The computer 810 may also include other removable/non-removable volatile/nonvolatile computer storage media. By way of example only, FIG. 11 illustrates a hard disk drive 841 that reads from or writes to non-removable, nonvolatile magnetic media, an optical disk drive 855 , and nonvolatile optical disk 856 . The hard disk drive 841 is typically connected to the system bus 821 through a non-removable memory interface such as interface 840 , and optical disk drive 855 are typically connected to the system bus 821 by a removable memory interface, such as interface 850 .

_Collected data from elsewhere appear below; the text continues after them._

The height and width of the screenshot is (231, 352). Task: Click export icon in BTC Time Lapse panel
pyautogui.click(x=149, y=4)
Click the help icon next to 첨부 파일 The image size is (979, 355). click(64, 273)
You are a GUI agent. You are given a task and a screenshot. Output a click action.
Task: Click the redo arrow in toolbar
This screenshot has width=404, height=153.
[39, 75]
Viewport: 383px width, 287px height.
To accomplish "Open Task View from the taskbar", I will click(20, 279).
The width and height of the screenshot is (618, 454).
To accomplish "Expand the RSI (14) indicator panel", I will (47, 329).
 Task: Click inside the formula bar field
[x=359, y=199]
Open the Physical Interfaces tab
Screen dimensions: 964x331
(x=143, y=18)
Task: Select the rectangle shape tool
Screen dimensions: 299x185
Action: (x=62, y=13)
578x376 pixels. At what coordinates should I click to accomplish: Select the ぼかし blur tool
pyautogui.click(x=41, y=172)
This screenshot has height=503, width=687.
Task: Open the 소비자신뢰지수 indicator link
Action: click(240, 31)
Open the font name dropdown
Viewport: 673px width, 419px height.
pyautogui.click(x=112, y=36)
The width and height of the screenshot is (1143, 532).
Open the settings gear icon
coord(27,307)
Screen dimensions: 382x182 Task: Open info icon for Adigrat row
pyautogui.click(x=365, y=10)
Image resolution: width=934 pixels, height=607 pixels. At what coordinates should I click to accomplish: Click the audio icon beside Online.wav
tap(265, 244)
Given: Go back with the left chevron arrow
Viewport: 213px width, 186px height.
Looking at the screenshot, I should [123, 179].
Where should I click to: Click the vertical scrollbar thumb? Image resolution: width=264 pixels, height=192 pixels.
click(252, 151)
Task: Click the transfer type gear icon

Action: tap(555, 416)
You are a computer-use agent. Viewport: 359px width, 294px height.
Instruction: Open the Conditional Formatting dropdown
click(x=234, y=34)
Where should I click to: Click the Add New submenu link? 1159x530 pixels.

Alternatively, or in addition, the functionality described herein can be performed, at least in part, by one or more hardware logic components. For example, and without limitation, illustrative types of hardware logic components that can be used include Field-programmable Gate Arrays (FPGAs), Application-specific Integrated Circuits (e.g., ASICs), Application-specific Standard Products (e.g., ASSPs), System-on-a-chip systems (SOCs), Complex Programmable Logic Devices (CPLDs), etc.

The drives and their associated computer storage media discussed above and illustrated in FIG. 11 , provide storage of computer readable instructions, data structures, program modules and other data for the computer 810 . In FIG. 11 , for example, hard disk drive 841 is illustrated as storing operating system 844 , application programs 845 , other program modules 846 , and program data 847 . Note that these components can either be the same as or different from operating system 834 , application programs 835 , other program modules 836 , and program data 837 .

A user may enter commands and information into the computer 810 through input devices such as a keyboard 862 , a microphone 863 , and a pointing device 861 , such as a mouse, trackball or touch pad. Other input devices (not shown) may include a joystick, game pad, satellite dish, scanner, or the like. These and other input devices are often connected to the processing unit 820 through a user input interface 860 that is coupled to the system bus but may be connected by other interface and bus structures. A visual display 891 or other type of display device is also connected to the system bus 821 via an interface, such as a video interface 890 . In addition to the monitor, computers may also include other peripheral output devices such as speakers 897 and printer 896 , which may be connected through an output peripheral interface 895 .

The computer 810 is operated in a networked environment using logical connections (such as a controller area network—CAN, local area network—LAN, or wide area network WAN) to one or more remote computers, such as a remote computer 880 .

When used in a LAN networking environment, the computer 810 is connected to the LAN 871 through a network interface or adapter 870 . When used in a WAN networking environment, the computer 810 typically includes a modem 872 or other means for establishing communications over the WAN 873 , such as the Internet. In a networked environment, program modules may be stored in a remote memory storage device. FIG. 11 illustrates, for example, that remote application programs 885 can reside on remote computer 880 .

It should also be noted that the different examples described herein can be combined in different ways. That is, parts of one or more examples can be combined with parts of one or more other examples. All of this is contemplated herein.

Although the subject matter has been described in language specific to structural features and/or methodological acts, it is to be understood that the subject matter defined in the appended claims is not necessarily limited to the specific features or acts described above. Rather, the specific features and acts described above are disclosed as example forms of implementing the claims.